Pixel coordinate grounding data:
* * * * * * * * *
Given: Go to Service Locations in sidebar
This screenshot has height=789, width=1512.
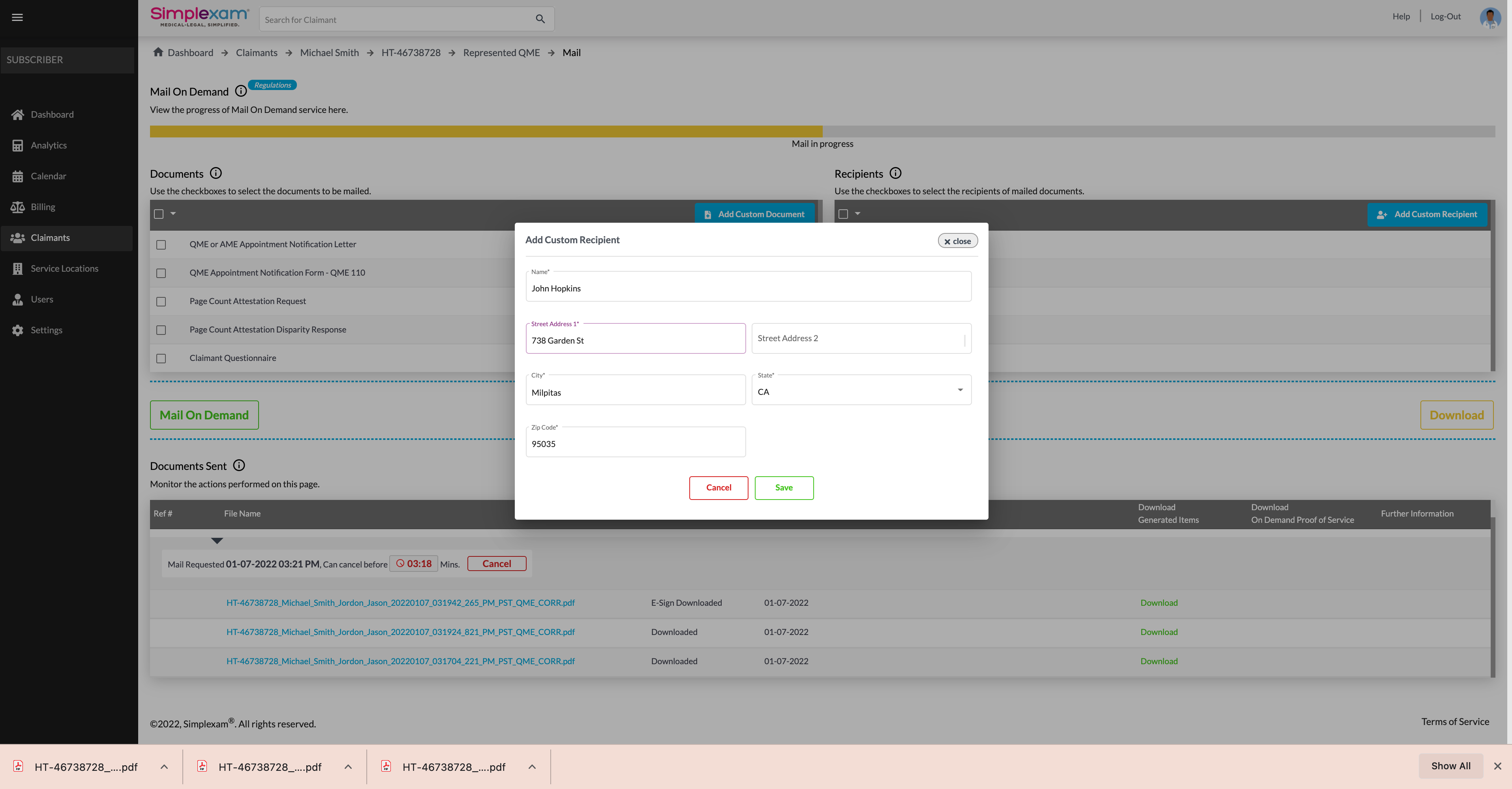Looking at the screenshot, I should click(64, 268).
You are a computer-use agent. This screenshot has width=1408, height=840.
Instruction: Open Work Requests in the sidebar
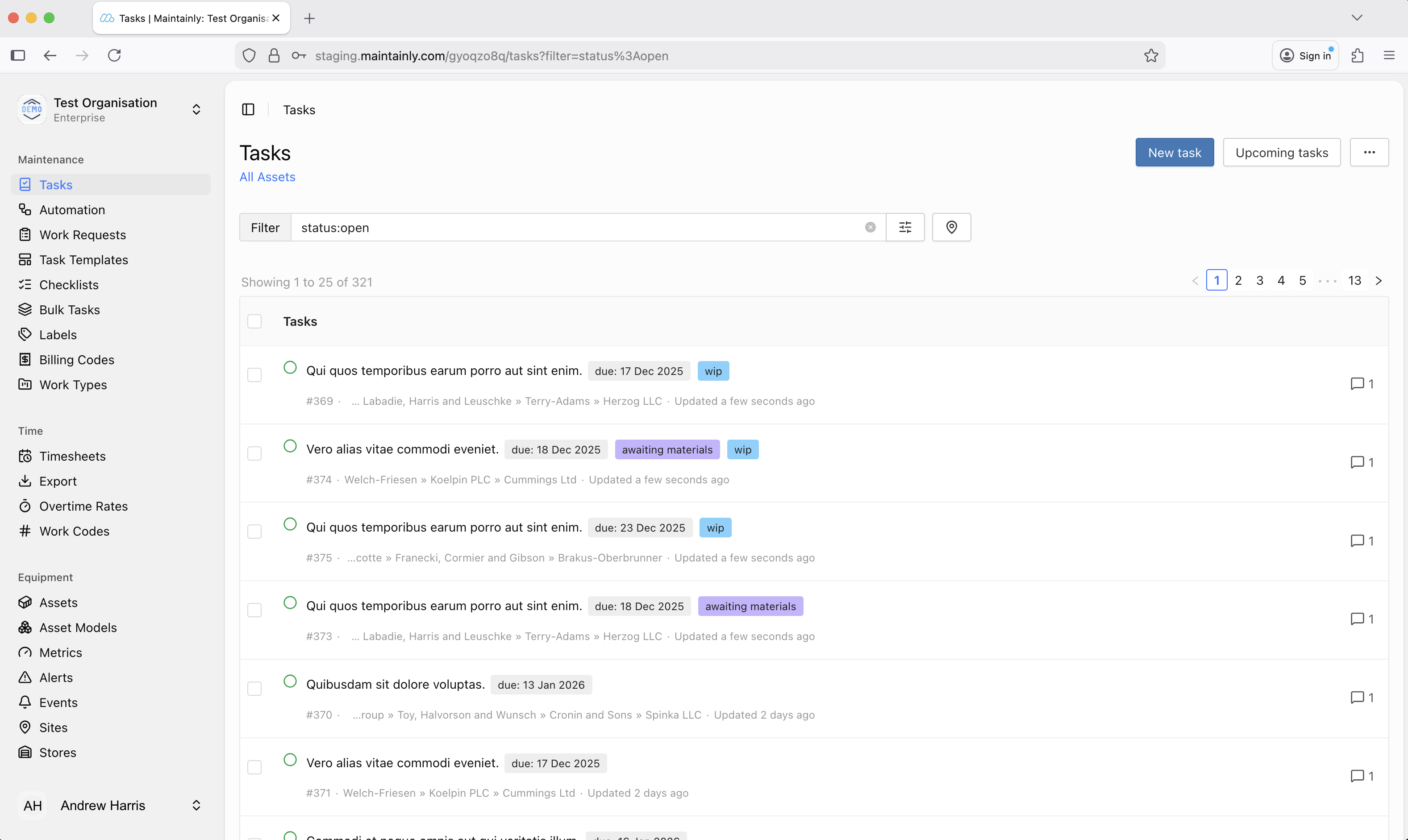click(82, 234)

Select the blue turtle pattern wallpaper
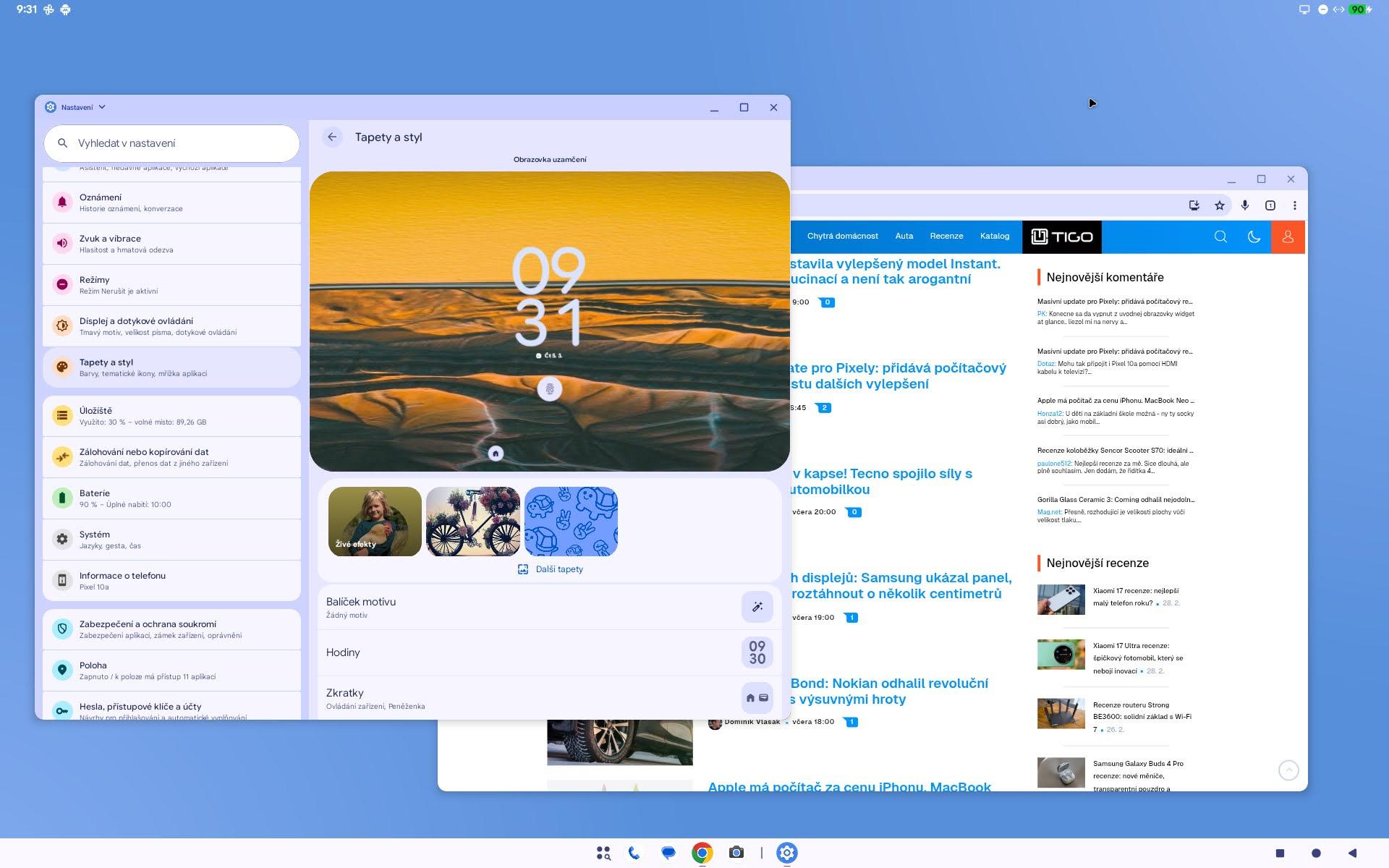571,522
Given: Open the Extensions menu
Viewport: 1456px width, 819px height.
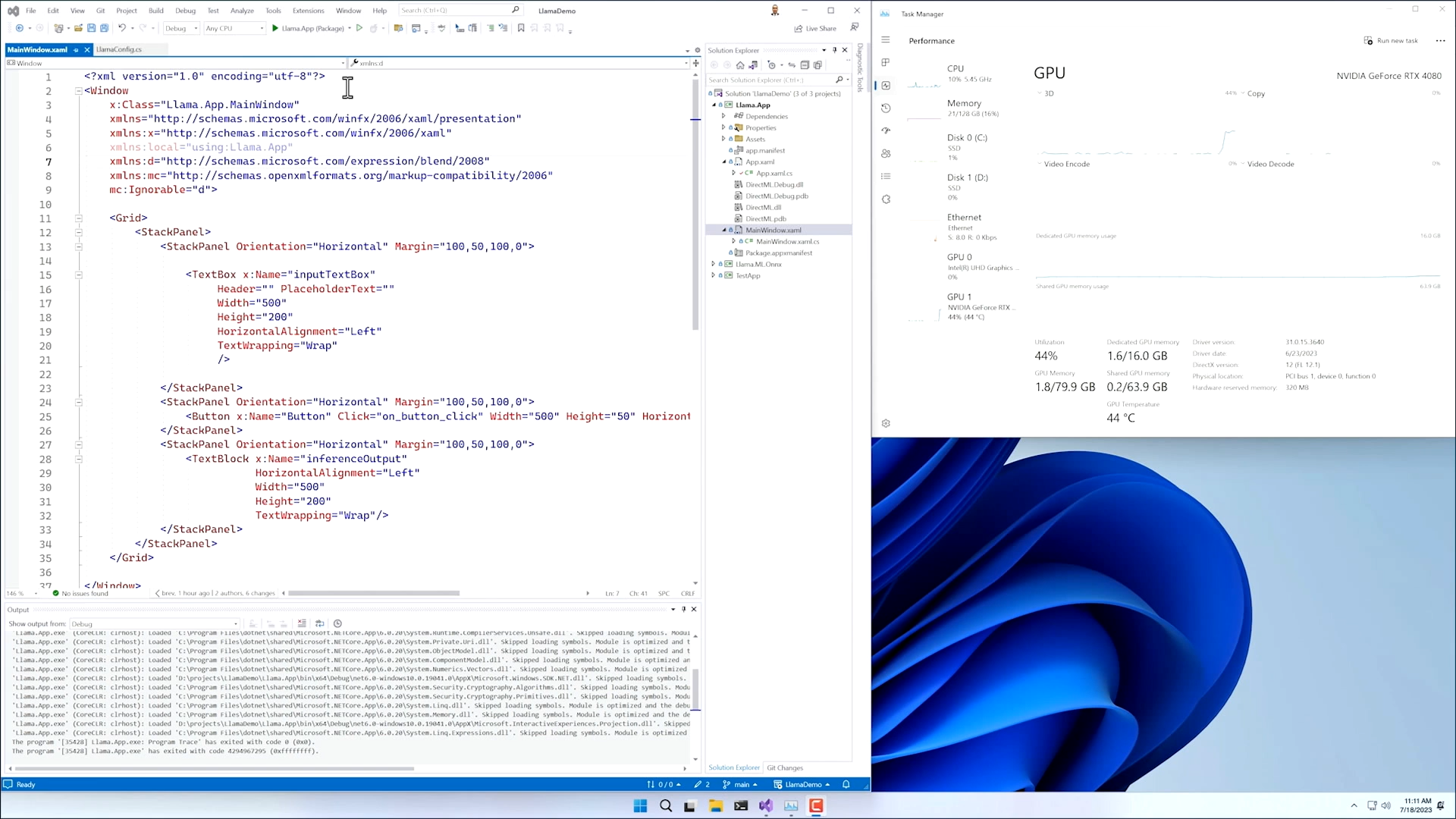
* * * * * * * * *
* _AIM OF THE EXERCISE_
Copy the entries exactly. No pictures.

* _EXERCISE OUTPUT_
Given: Go to Service Locations in sidebar
This screenshot has height=789, width=1512.
Looking at the screenshot, I should click(64, 268).
You are a computer-use agent. This screenshot has width=1408, height=840.
Instruction: Open Work Requests in the sidebar
click(82, 234)

Select the blue turtle pattern wallpaper
571,522
Given: Open the Extensions menu
Viewport: 1456px width, 819px height.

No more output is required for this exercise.